Which lines of the entries contain the string "element"? Please find them and copy them.
─── Records for the task ───
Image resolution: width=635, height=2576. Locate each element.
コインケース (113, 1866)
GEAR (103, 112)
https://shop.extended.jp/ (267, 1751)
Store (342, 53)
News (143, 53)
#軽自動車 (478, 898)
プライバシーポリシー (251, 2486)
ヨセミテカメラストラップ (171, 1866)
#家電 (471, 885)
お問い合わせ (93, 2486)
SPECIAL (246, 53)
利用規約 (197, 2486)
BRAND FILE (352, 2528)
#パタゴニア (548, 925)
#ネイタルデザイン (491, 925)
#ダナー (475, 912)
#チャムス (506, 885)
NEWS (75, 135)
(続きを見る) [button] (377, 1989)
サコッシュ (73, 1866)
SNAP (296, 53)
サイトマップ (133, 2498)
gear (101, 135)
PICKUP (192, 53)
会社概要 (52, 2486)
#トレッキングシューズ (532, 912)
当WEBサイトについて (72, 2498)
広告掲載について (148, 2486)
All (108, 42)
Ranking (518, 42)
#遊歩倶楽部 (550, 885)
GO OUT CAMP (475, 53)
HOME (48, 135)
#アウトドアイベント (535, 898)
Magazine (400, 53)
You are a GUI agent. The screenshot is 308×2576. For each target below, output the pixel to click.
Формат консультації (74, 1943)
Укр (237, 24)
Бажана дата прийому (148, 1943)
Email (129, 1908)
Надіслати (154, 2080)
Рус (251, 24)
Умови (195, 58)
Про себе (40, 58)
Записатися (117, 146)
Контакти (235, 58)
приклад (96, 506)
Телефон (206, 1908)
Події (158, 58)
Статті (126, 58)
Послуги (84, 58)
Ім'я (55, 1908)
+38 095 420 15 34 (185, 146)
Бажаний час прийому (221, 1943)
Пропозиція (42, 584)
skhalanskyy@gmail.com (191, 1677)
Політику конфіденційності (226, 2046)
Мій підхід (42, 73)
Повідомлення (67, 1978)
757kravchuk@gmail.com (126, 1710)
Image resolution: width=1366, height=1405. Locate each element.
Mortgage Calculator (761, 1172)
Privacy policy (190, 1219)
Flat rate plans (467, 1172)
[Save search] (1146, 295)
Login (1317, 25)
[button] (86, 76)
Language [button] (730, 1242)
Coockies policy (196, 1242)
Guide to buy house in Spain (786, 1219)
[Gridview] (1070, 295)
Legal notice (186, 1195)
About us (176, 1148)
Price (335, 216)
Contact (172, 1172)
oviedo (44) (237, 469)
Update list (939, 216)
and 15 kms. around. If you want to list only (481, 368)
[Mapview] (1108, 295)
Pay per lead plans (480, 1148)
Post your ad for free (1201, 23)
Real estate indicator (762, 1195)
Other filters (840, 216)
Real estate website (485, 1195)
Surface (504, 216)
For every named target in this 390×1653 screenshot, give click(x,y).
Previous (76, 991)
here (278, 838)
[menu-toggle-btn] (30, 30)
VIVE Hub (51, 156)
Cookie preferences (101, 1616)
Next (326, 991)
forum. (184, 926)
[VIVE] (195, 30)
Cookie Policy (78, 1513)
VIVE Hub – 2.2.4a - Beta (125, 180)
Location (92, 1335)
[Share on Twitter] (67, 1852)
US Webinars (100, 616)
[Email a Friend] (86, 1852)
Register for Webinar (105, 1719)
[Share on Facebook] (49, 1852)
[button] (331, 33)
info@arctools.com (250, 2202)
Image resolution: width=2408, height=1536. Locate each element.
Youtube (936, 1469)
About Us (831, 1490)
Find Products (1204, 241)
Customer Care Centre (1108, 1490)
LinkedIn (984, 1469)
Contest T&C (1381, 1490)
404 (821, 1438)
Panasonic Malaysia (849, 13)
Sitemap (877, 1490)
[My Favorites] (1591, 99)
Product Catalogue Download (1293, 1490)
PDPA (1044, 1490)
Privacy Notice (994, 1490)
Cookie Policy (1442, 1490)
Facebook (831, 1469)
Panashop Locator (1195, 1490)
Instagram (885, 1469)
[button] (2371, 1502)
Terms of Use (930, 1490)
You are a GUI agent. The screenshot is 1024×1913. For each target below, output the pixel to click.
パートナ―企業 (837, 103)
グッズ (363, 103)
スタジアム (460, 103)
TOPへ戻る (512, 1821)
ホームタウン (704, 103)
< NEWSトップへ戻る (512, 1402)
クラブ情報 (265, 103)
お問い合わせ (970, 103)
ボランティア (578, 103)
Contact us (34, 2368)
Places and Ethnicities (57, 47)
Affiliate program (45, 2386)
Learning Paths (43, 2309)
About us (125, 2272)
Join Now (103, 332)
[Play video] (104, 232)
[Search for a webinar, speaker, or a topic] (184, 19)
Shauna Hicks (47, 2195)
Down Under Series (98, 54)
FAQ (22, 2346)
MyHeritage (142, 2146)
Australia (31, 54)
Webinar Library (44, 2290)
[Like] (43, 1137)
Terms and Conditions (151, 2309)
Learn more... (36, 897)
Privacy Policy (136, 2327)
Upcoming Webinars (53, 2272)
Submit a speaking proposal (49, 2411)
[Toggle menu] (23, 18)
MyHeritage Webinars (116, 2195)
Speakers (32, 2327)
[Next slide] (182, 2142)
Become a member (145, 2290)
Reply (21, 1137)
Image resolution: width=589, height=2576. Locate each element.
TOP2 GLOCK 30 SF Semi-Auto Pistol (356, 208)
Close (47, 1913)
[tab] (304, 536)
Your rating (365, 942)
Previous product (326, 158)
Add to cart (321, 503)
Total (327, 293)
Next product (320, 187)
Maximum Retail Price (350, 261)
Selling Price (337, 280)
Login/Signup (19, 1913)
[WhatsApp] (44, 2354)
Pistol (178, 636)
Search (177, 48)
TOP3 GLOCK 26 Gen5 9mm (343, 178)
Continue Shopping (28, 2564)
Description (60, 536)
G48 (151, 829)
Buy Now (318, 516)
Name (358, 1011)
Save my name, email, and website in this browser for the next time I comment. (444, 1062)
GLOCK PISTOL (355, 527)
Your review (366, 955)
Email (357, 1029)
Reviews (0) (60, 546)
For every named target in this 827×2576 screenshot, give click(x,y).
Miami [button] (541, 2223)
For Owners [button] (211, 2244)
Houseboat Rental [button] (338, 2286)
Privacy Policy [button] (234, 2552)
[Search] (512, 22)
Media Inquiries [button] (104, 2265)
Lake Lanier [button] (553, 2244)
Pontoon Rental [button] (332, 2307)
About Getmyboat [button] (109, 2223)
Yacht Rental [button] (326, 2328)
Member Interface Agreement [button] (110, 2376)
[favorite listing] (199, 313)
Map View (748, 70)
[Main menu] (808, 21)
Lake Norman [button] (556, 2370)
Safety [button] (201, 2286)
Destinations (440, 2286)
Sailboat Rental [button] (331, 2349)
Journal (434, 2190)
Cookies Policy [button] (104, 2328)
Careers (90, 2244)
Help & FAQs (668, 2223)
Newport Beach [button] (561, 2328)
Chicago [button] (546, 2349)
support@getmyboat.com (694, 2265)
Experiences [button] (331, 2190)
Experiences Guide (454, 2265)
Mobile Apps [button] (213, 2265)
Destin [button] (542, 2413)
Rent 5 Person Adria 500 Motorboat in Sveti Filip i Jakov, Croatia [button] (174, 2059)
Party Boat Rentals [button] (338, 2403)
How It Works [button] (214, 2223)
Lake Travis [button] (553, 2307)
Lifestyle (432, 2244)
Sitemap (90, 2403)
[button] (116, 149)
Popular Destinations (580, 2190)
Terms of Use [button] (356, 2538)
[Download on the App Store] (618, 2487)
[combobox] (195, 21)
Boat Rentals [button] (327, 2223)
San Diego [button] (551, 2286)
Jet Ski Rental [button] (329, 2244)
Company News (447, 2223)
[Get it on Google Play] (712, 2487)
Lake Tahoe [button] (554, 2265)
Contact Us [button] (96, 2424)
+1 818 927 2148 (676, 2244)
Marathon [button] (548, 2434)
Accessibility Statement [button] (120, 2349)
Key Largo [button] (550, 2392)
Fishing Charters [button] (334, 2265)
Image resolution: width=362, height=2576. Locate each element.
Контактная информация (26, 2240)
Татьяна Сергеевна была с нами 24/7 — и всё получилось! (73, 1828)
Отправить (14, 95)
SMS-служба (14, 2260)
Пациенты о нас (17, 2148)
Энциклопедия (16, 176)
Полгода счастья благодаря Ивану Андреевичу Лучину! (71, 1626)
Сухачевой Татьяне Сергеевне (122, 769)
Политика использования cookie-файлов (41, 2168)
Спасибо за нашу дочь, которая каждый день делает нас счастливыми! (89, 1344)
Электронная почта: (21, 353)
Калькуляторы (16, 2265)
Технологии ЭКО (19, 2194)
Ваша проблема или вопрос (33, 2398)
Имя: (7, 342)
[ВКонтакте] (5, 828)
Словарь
───
→ Output:
Image resolution: width=635, height=2576. Locate each element.
Image resolution: width=1366, height=1405. Locate each element.
Image resolution: width=2408, height=1536. Locate each element.
Image resolution: width=589, height=2576. Locate each element.
Image resolution: width=362, height=2576. Locate each element.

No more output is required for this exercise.